Mergers will not cure municipal dysfunction

Business Day reported that the ANC national executive committee lekgotla bulletin has mooted a streamlined version of local government to address the sector’s dysfunction (“ANC says there’s an urgent need to shake up local government” February 3).

This apparent solution — the merging of municipalities and consolidation of resources to harness economies of scale — is one that is not uncommonly considered in the face of widespread municipal dysfunction. It nonetheless overlooks some compelling reasons to rather work with and improve the current system especially under the auspices of the district development model which was also mentioned in the bulletin.

The bulletin is quoted as arguing that there is an “urgent need to rationalise the local government system” with national executive committee member and chair of the ANC’s legislature and governance subcommittee Phumulo Masualle elaborating on a planned review of local government structures in the context of the district development model.

This model is intended to co-ordinate an intergovernmental response to poverty inequality and unemployment through 52 geographic points (district and metro municipalities) with a unitary spacialised plan. Even with the model on the cards Masualle was quoted as suggesting that a rationalisation of municipalities may be necessary: “Do we really need all of them [municipalities] as they are? The answer is certainly not.”

The proposal is essentially to merge several floundering municipalities especially grant-dependent smaller municipalities into larger entities pooling revenue and resources. Accordingly the bulletin is argues: “The continuing problems with the allocation of powers and functions fiscal split across the three spheres of government the lack of financial viability of many particularly smaller category B municipalities all suggested the urgent need for the ANC to develop and adopt a framework to rationalise municipalities.”

However recent evidence suggests a number of stumbling blocks to this plan:

  • Amalgamating municipalities to pool resources wrongly assumes that financial sustainability is attainable in certain regions for instance in rural Eastern Cape.

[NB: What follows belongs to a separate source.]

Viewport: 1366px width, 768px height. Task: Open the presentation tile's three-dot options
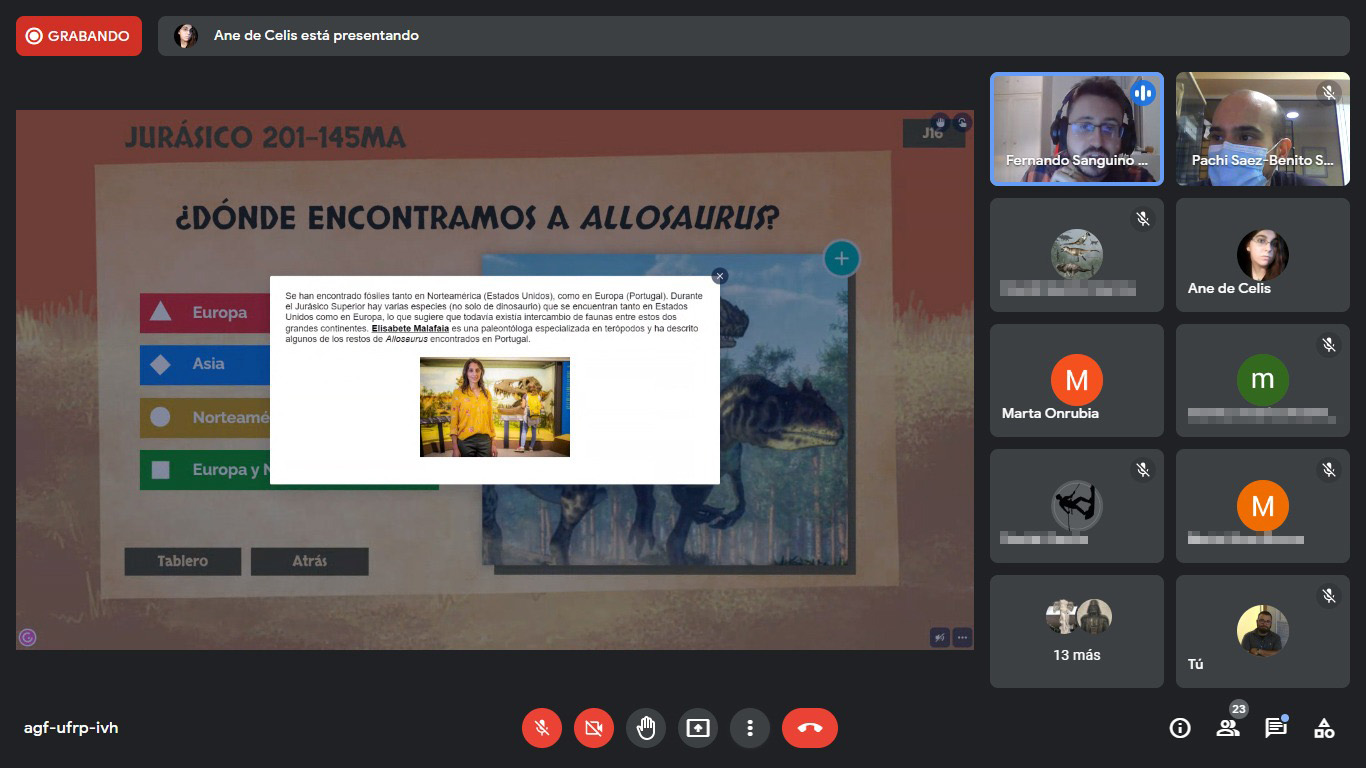[x=962, y=636]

In truth no matter the size of municipalities those making up smaller municipalities such as those that were merged into the Beyers Naudé municipality will be — for the medium term at least — fundamentally poor and grant reliant. It is a tragic truth that especially poor municipalities tend to cluster together.

This of course does not mean grants should not be efficiently managed but that expectations of pooled revenue will just mean a larger pot of limited means for a larger set of communities. In other words there will be no more available to individual residents. Furthermore the opportunity to extend boundaries of larger municipalities like Mangaung Tshwane and eThekwini have all been fully exercised in past rounds of demarcation and resulted in not inconsiderable challenges for these metro areas that now contain rural communities.

  • There is a risk of community disaffection as seen in the Vhembe district before the last round of elections where there is the assumption by residents that local municipalities have become too unwieldy for meaningful local representation. Similar objections were seen in the largely rural Bronkhorstspruit area before it was merged into Tshwane which is now said to have become the third largest municipality in the world as measured by geographical footprint.
  • Even where justifiable amalgamated municipalities tend to struggle in the short to medium term facing institutional strain in merging systems and organigrams which can be disruptive to service delivery as was reported in the Rand West municipality after its merger. Ideally if a merger is warranted it should take place in a time of relative financial stability when provincial and national governments can provide acute oversight and assistance with the process. Now would hardly be such a time given severely strained local government coffers stretched provincial governments overseeing multiple interventions and the disruption inflicted by Covid-19.
  • Smaller municipalities are not necessarily the ones that are struggling most according to the latest financial data. Some metros and large urban municipalities are likely to be those most compromised by Covid-19’s impact on revenue streams and urbanisation pressures.

Gauteng premier David Makhura argued years ago that amalgamating ill-suited municipalities is like adding minus one to minus one and expecting to get two. The analogy is simple but sage. With little room arguably left for merged entities it is more important that the government looks to reallocating powers and functions — revenue collection for instance or basic service delivery — to larger entities while leaving the machinery of political representation intact.

This aside there is no substitute for robust governance and accountability no matter the size or access to resources of municipalities. Such issues cannot be ignored as a factor in the current failure of a large number of municipalities.